Broken Internet? [OT]

Karyn Ulriksen kulriksen at publichost.com
Tue Mar 13 23:09:39 UTC 2001


Yeah. Just think of us as the "pork bellies" of the twenty first century.
 
K

-----Original Message-----
From: Mathew Butler [mailto:mbutler at tonbu.com]
Sent: Tuesday, March 13, 2001 1:37 PM
To: 'Roeland Meyer'; 'Patrick Greenwell'; Steven M. Bellovin
Cc: nanog at merit.edu
Subject: RE: Broken Internet? [OT]



*ponders* 

Is it possible that our technical solutions are at least contributorially
responsible for the economic slowdown?  (Small businesses can't get
connected, so large numbers of high-money dotcoms get massive amounts of
funding, but few of them can make any money, so their debts skyrocket, and
the massive power shifts happen?)

Don't mind me, I'm just pondering. 

-Mat 

-----Original Message----- 
From: Roeland Meyer [ mailto:rmeyer at mhsc.com <mailto:rmeyer at mhsc.com> ] 
Sent: Tuesday, March 13, 2001 12:53 PM 
To: 'Patrick Greenwell'; Steven M. Bellovin 
Cc: nanog at merit.edu 
Subject: Broken Internet? 



> From: Patrick Greenwell [ mailto:patrick at cybernothing.org
<mailto:patrick at cybernothing.org> ] 
> Sent: Tuesday, March 13, 2001 11:29 AM 

> to change the fact that these alternative root server 
> networks exist and 
> that the Internet still works, mostly(as I'm sure you'd agree 
> it's always a little broken.) 

That is an understatement (a little broken). I have just been introduced to 
one of those broken areas, the hard way. 

Given: 
1. Prefix filtering at /20. 
2. Most small busineses limited to /24, by policy/procedure. 
3. Multi-homing requirements for multi-office businesses (many SOHO's). 
4. Impending business failure of many DSL ISPs. 
5. Total lack of responsibile behavior among DSL access providers. 

It is next to impossible for a small business to have reliable internet 
connectivity without moving into a large co-lo. Even if they can afford the 
multiple T1's, they can't get portable IP addresses that will be advertised 
reliably. Many of them need, at most, a pair of /24's and ARIN, knowing 
this, will not issue them portable blocks larger than /24 without severe 
justification requirements. 

Many of you might think that is okay, but what if their upstream dies off 
(as recently happened to MHSC). In the current day and age, business stops 
until they get reconnected. This disconnect is at minimum, 4-6 weeks, under 
the best of circumstances. As one vendor recently pointed out in their 
adverts, most businesses, down for more than 14 days, will never survive. 
More importantly, such an outage flat-lines the revenue picture for that 
entire fiscal quarter, for the unlucky victim. 

What we have today is a manufactured dependence on a single upstream 
provider and no way to multi-home.
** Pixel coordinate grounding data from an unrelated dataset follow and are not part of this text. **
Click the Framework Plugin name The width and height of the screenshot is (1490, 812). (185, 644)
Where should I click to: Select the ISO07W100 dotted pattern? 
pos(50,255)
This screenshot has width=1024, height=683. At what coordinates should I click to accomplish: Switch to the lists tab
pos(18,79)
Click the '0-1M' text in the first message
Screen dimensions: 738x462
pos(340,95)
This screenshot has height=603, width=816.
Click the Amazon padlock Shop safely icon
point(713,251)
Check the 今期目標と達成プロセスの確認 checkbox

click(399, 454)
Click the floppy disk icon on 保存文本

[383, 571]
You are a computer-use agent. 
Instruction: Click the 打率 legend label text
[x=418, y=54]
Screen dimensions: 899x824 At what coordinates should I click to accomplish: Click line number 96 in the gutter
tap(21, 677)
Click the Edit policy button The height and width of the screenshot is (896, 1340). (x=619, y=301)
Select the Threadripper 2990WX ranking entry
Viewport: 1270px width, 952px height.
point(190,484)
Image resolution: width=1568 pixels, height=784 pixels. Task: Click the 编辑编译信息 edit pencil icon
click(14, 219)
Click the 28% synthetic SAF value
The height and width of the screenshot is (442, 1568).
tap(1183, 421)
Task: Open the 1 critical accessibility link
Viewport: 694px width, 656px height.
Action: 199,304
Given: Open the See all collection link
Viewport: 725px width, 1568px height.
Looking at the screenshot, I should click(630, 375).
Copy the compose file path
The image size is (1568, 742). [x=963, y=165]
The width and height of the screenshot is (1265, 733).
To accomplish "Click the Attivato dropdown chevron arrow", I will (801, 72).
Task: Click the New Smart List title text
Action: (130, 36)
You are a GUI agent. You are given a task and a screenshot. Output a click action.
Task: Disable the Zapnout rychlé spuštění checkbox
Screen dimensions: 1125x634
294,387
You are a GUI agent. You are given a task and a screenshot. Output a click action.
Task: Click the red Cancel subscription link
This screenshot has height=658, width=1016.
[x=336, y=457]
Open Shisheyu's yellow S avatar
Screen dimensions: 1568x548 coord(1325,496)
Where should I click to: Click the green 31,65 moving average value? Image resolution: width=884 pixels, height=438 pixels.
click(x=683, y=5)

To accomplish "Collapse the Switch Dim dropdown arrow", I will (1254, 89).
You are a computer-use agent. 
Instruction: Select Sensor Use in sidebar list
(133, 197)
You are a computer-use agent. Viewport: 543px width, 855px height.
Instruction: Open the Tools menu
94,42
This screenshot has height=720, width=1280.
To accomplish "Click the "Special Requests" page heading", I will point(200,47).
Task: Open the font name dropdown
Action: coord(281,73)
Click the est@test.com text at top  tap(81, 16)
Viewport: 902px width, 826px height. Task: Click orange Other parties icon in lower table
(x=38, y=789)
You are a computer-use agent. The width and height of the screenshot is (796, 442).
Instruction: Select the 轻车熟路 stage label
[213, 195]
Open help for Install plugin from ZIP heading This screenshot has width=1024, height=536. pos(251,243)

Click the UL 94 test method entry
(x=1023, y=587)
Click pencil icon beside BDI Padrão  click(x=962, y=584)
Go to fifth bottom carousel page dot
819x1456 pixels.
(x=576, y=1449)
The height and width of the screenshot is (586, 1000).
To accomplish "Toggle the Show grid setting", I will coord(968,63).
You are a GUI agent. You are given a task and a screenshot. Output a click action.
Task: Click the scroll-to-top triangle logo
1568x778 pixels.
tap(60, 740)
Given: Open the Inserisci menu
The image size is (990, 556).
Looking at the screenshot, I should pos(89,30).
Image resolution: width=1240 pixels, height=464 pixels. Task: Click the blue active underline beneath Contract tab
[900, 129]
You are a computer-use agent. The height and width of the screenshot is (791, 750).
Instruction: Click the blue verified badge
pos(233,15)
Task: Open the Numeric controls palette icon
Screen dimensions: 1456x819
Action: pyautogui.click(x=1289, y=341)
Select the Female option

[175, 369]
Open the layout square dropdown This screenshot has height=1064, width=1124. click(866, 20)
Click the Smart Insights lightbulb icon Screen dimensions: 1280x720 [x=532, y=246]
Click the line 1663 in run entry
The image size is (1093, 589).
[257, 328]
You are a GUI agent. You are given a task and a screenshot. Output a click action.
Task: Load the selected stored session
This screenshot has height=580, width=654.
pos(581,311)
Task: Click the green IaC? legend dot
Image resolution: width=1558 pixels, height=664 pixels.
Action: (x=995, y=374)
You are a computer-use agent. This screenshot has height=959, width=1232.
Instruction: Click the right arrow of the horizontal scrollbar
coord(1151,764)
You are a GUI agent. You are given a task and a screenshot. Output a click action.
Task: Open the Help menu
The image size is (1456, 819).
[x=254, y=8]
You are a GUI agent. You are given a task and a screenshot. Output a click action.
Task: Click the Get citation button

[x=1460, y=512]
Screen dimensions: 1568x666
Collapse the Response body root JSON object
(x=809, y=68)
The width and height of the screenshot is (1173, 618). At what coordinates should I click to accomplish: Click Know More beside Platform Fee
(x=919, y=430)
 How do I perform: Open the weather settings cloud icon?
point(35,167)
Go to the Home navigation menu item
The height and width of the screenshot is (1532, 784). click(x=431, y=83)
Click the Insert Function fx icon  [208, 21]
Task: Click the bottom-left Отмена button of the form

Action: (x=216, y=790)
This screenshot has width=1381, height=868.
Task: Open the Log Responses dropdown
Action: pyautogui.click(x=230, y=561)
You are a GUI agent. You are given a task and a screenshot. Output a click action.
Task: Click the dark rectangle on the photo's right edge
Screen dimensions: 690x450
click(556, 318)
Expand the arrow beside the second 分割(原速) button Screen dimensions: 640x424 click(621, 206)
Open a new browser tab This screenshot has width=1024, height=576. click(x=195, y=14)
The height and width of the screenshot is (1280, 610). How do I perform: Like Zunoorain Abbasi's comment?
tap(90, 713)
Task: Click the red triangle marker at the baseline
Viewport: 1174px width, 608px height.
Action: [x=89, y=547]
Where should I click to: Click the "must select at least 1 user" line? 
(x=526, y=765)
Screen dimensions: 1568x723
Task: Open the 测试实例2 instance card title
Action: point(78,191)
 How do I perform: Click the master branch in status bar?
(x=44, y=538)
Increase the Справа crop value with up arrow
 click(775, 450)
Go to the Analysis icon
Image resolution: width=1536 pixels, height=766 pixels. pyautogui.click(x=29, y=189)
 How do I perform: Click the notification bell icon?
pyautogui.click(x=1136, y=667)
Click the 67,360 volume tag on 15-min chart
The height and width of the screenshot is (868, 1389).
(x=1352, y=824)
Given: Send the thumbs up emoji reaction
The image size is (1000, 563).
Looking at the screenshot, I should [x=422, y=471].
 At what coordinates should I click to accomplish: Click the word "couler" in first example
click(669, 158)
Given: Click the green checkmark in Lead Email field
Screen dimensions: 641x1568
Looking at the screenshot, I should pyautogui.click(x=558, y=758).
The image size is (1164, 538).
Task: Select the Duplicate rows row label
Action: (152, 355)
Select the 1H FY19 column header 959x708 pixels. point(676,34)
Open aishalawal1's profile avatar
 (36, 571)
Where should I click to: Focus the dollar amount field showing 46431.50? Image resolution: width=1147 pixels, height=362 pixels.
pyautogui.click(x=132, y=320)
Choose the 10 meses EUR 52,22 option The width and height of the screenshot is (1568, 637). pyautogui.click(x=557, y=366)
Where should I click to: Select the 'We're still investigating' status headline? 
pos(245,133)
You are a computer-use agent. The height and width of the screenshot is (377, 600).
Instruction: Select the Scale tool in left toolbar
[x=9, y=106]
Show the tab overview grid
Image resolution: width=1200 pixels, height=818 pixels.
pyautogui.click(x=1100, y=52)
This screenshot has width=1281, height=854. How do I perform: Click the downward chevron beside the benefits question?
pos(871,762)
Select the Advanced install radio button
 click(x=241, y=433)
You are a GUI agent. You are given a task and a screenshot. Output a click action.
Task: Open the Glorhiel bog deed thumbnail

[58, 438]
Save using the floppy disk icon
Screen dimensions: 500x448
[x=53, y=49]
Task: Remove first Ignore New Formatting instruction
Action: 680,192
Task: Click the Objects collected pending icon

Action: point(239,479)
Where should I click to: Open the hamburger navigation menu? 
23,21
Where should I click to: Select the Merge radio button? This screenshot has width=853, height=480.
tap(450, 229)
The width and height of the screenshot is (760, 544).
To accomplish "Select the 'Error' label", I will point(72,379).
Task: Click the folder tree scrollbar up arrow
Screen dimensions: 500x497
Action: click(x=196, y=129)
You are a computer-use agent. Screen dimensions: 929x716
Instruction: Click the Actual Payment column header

Even co-lo boils down to single-home 
dependency. 

Yes, there are a bunch of hacks to work around this problem. But, that is 
exactly what they are ... hacks. They are not something I could build a 
sustainable business around. 

Any business needs: 
1. to be able to change upstream providers without having to renumber. 
2. to be able to change access providers without having to suffer 
multi-month down-times. 
3. to be able to have its net-block(s) visible regardless of which ISPs they

are currently using. 

Currently the only ones that can do that are those that; 
1. Are large enough to justify a /20 (begging the question of how they got 
that large). 
2. Can afford their own datacenter. 

It looks like our technical solutions are raising unreasonable barriers to 
entry for small businesses.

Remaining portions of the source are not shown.